Recently, the issue of motivation is permeating our work as agile consultants. And not surprisingly, Drive: The Surprising Truth About What Motivates Us by Daniel Pink is the main model we’re currently excited about. Our resident AgileSparks CST and team coaching expert Danko is leading that charge…
Today, while Danko was describing the Autonomy Mastery Purpose (AMP) model in our Agile Forum meeting, I thought of an exercise that can be used to learn and internalize the model. Here it is, provided AS IS… I didn’t have a chance to run this yet but fully intend to.

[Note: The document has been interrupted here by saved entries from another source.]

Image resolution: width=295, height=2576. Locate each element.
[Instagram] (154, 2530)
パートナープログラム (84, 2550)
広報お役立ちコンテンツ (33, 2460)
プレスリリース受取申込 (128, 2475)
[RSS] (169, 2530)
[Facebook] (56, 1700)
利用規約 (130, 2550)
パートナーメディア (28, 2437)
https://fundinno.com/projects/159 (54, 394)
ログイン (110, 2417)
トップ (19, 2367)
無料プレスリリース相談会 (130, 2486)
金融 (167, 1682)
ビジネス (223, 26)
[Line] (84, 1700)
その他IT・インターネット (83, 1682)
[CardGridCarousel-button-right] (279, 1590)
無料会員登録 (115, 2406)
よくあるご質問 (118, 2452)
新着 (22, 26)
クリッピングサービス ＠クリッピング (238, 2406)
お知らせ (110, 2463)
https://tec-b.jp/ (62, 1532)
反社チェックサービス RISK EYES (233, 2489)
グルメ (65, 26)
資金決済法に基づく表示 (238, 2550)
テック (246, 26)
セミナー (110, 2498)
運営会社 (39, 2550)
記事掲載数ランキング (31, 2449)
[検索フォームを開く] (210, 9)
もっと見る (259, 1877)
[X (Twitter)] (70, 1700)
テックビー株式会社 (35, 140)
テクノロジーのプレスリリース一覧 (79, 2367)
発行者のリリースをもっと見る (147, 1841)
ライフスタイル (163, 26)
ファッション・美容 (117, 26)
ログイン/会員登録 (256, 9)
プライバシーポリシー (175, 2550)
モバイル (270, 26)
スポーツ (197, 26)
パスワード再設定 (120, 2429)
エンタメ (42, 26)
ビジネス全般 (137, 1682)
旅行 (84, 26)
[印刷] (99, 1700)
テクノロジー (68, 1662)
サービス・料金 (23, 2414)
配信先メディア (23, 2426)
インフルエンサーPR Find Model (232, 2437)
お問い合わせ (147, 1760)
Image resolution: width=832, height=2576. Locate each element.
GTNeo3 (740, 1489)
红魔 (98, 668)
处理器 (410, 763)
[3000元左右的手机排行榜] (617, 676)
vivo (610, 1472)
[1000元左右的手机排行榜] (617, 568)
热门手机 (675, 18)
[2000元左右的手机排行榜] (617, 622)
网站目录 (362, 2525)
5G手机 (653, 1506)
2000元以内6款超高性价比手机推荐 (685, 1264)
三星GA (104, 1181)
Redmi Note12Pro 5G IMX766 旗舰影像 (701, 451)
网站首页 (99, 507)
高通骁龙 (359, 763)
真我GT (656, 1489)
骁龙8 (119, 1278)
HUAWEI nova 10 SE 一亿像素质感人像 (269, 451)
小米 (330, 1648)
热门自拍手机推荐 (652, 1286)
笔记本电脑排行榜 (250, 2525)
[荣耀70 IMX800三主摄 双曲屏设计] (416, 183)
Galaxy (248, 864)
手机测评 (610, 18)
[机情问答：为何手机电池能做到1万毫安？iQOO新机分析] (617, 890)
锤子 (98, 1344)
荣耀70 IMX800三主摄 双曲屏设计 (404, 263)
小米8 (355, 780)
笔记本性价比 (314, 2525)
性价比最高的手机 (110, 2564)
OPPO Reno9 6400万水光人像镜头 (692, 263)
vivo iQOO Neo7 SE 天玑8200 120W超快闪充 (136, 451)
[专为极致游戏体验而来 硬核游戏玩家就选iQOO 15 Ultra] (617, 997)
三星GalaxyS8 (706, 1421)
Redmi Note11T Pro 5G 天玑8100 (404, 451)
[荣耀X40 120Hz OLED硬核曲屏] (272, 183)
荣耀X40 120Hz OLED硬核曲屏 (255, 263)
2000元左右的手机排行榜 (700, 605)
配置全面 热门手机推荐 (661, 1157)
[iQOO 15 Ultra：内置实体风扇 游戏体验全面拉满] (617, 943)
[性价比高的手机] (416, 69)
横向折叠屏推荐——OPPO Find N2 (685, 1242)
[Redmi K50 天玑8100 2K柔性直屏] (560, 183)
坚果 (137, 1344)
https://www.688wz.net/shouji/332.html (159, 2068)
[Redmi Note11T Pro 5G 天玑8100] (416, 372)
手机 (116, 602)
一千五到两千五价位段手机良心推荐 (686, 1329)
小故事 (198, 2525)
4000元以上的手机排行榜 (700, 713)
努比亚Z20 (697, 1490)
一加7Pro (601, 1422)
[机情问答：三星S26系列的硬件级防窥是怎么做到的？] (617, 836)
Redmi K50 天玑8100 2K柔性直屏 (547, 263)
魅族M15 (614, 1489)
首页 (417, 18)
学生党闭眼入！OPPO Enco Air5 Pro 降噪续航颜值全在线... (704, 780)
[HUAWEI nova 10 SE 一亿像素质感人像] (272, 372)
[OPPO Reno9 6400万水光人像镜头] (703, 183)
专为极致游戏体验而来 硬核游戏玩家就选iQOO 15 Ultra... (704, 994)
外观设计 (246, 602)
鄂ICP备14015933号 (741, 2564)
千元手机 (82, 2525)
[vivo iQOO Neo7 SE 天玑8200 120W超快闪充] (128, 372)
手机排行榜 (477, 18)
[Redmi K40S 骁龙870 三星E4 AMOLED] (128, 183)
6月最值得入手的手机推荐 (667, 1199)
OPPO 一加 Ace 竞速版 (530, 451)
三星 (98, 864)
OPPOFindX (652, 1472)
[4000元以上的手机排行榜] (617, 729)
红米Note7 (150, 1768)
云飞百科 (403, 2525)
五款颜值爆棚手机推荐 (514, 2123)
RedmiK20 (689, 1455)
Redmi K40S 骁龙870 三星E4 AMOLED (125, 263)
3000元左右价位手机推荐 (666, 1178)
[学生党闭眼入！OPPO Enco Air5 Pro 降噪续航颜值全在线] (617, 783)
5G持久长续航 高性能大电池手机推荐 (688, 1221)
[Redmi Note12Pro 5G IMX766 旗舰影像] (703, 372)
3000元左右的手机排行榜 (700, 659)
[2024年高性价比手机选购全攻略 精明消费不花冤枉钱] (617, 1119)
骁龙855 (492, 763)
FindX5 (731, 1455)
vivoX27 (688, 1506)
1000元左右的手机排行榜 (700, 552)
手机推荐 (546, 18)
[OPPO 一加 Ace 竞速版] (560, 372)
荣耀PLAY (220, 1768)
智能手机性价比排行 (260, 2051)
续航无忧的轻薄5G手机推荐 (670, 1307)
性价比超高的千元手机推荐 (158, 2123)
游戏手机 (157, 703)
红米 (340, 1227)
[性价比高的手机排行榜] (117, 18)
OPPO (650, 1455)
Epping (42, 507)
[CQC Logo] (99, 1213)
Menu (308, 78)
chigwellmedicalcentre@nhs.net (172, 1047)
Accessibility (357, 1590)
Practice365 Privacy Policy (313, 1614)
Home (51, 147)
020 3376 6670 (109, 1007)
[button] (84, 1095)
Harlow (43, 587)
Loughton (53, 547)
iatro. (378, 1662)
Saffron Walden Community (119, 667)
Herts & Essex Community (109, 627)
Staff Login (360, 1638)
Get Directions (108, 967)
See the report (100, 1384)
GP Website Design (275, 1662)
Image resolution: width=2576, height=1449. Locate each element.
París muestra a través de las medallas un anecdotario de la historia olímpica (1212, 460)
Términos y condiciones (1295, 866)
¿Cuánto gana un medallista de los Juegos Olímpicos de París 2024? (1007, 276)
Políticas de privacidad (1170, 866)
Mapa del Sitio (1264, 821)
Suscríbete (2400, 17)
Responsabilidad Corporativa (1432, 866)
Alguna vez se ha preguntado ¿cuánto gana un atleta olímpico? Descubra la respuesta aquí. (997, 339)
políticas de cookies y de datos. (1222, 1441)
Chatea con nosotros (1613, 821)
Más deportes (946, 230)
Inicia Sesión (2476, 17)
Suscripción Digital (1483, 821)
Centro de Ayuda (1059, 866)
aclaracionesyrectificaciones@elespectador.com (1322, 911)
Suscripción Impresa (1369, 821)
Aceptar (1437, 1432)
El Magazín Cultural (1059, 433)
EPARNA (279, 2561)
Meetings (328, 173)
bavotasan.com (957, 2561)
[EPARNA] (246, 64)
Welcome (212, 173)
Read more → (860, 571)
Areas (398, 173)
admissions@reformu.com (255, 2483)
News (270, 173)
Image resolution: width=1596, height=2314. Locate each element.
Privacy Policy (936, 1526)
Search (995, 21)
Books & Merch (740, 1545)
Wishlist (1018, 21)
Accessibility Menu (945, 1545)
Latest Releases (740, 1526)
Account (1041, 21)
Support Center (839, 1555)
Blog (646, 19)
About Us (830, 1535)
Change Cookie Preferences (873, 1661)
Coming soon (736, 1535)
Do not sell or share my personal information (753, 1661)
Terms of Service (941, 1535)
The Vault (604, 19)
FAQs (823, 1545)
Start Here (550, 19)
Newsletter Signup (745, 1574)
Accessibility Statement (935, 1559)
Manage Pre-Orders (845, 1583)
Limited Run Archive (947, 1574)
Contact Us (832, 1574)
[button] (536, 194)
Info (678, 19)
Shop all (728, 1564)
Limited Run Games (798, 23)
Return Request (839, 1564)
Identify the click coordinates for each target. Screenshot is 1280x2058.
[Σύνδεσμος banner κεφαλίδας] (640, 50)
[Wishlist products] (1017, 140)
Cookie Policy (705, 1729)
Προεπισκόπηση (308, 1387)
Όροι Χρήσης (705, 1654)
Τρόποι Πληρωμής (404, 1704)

While writing the blog item, I realized that this can be thought of as a pattern of the Force Field Analysis retrospective activity
The outline of the exercise
- Ask participants to come up with as many management actions they can think of that happen in their organization, they heard of, are considering, etc. Write them on sticky post-its.
- Provide a primer on Drive and the AMP model
- Meanwhile Draw the diagram from the first slide on a whiteboard / flip chart / several flip charts
- Ask the participants to come place their actions in the right place in the diagram – each action can be driving/restraining one of the A M P aspects.
- Ask the participants to look for duplicates and conflicts – actions that they have disagreement/confusion about
- Have a discussion about the items in disagreement
- Ask participants what are the actions they are committing to try in order to help drive higher motivation, and what are the actions they are committing to try to stop. One from each category should be enough per participant.
Some advanced tweaks or ideas that might improve the exercise:
- Use pictograms for the actions
- Use different colors for activities currently being done, and ideas.
- Separate discussion to current activities, and later on after discussing the model, ask participants to come up with ideas that can help drive higher motivation
- Reorder the steps somewhat…
- Provide a set of activities that the participants need to classify, instead of coming up with their own, or on top of it as a bootstrapping activity.
If you try this and find it useful – let me know!